The Supreme Court reversed on grounds of Federal preemption, holding that section 503(c) of the Federal Aviation Act of 1958 preempted conflicting State law. *fn1 Specifically, the court addressed the issue of "whether the Federal Aviation Act * * * prohibits all transfers of title to aircraft from having validity against innocent third parties unless the transfer has been evidenced by a written instrument, and the instrument has been recorded with the Federal Aviation Administration." (462 U.S. 406, 407, 76 L.Ed.2d 678, 681, 103 S.Ct. 2476, 2477.) The court held "that state laws allowing undocumented or unrecorded transfers of interests in aircraft to affect innocent third parties are preempted by the federal Act." (462 U.S. 406, 412, 76 L.Ed.2d 678, 684, 103 S.Ct. 2476, 2480.
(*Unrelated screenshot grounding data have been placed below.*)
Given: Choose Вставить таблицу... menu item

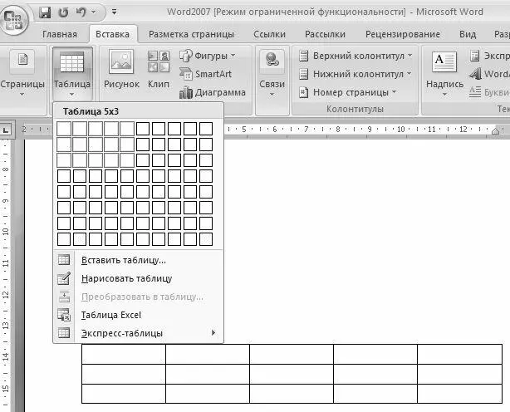Looking at the screenshot, I should (139, 260).
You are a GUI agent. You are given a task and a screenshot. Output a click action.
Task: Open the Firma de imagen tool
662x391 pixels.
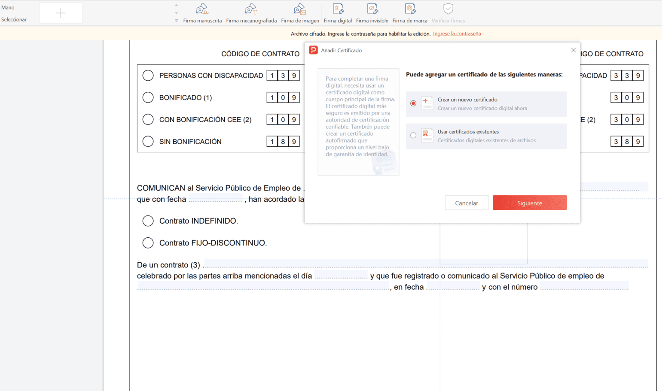[x=300, y=13]
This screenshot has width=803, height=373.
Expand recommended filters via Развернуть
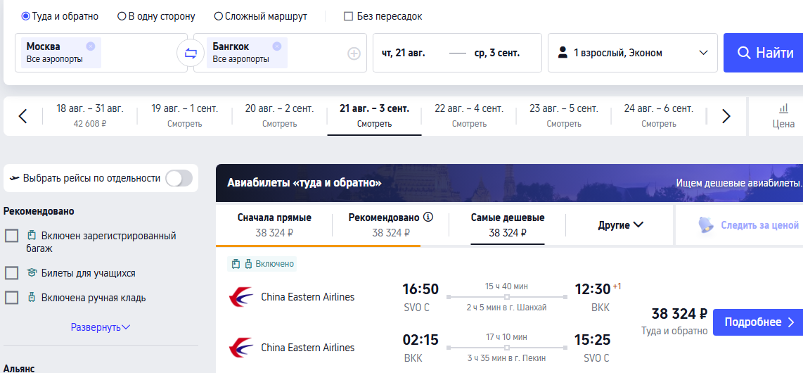point(101,327)
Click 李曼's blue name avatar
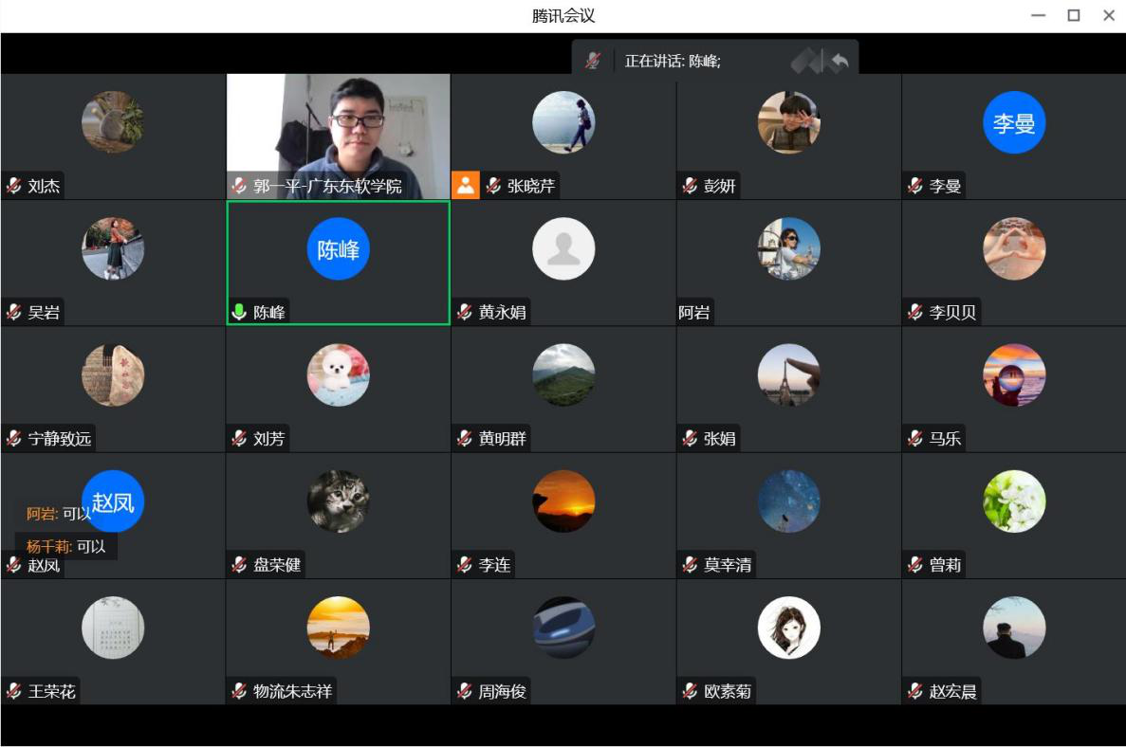The width and height of the screenshot is (1126, 747). (1014, 122)
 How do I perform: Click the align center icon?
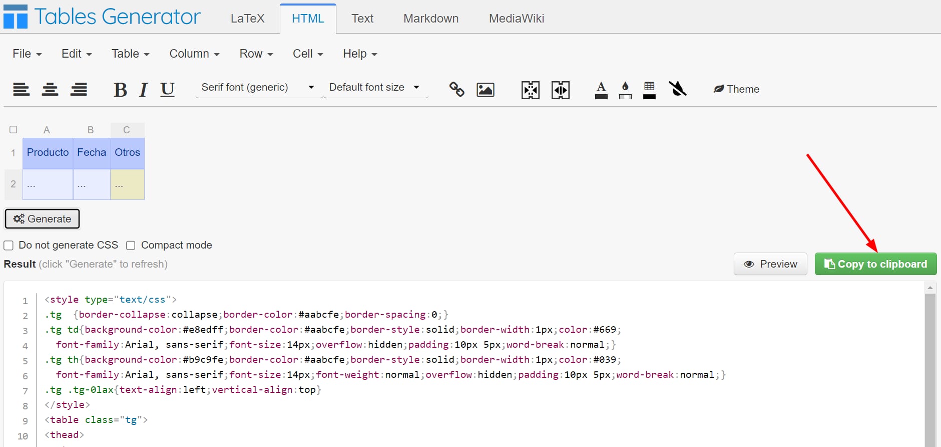point(50,90)
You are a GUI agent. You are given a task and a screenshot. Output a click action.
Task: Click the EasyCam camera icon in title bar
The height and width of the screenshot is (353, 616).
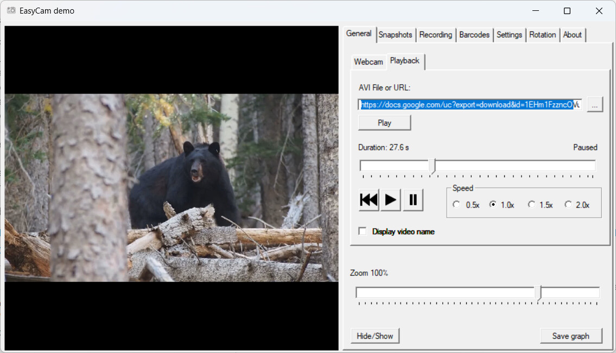coord(11,10)
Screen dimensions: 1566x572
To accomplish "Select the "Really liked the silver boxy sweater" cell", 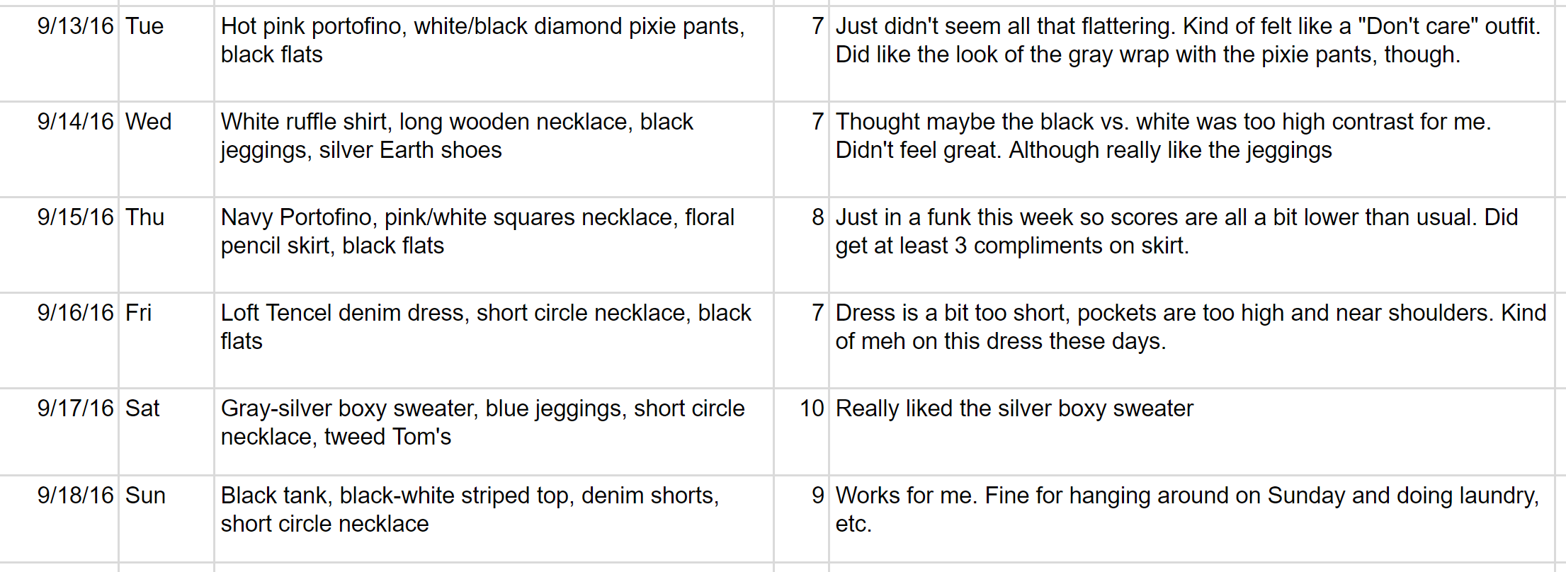I will tap(1192, 432).
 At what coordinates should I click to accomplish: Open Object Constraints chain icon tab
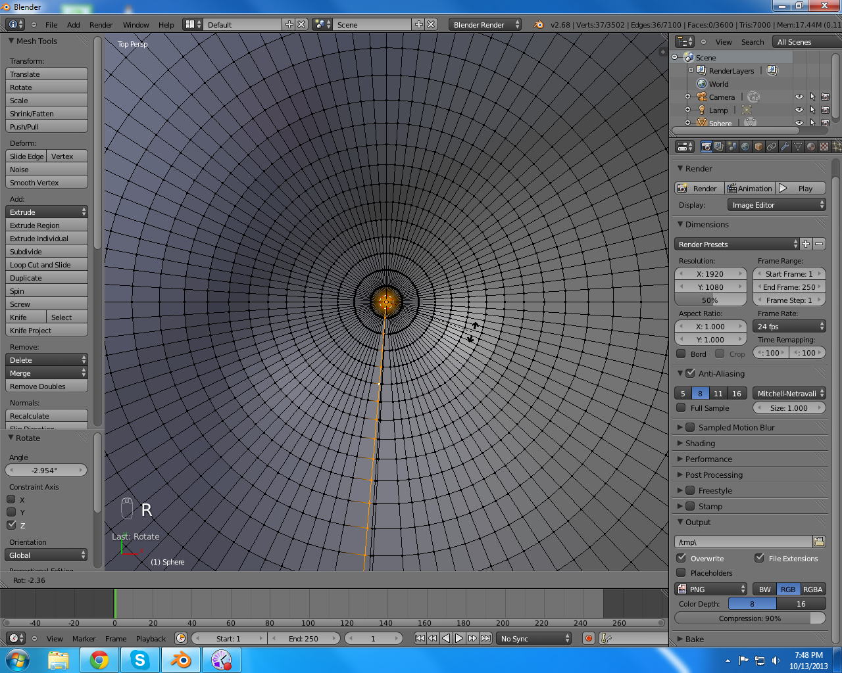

In reaching its conclusion, the court expressly declined to reach the issue which Johnson Hydraulic purports to present to this court on the instant facts that is, whether State law determines priorities of conflicting interests in aircraft where both the security interest and the purchaser's interest are federally recorded.
In the present case, Johnson contends it exercised due diligence in attempting to have its interest in the Piper Seneca recorded promptly upon learning of Spaeth's fraud in April of 1981. We should recall that although its early requests for Federal recordation were denied by the FAA, eventually, in August of 1983, Johnson Hydraulic succeeded in this ...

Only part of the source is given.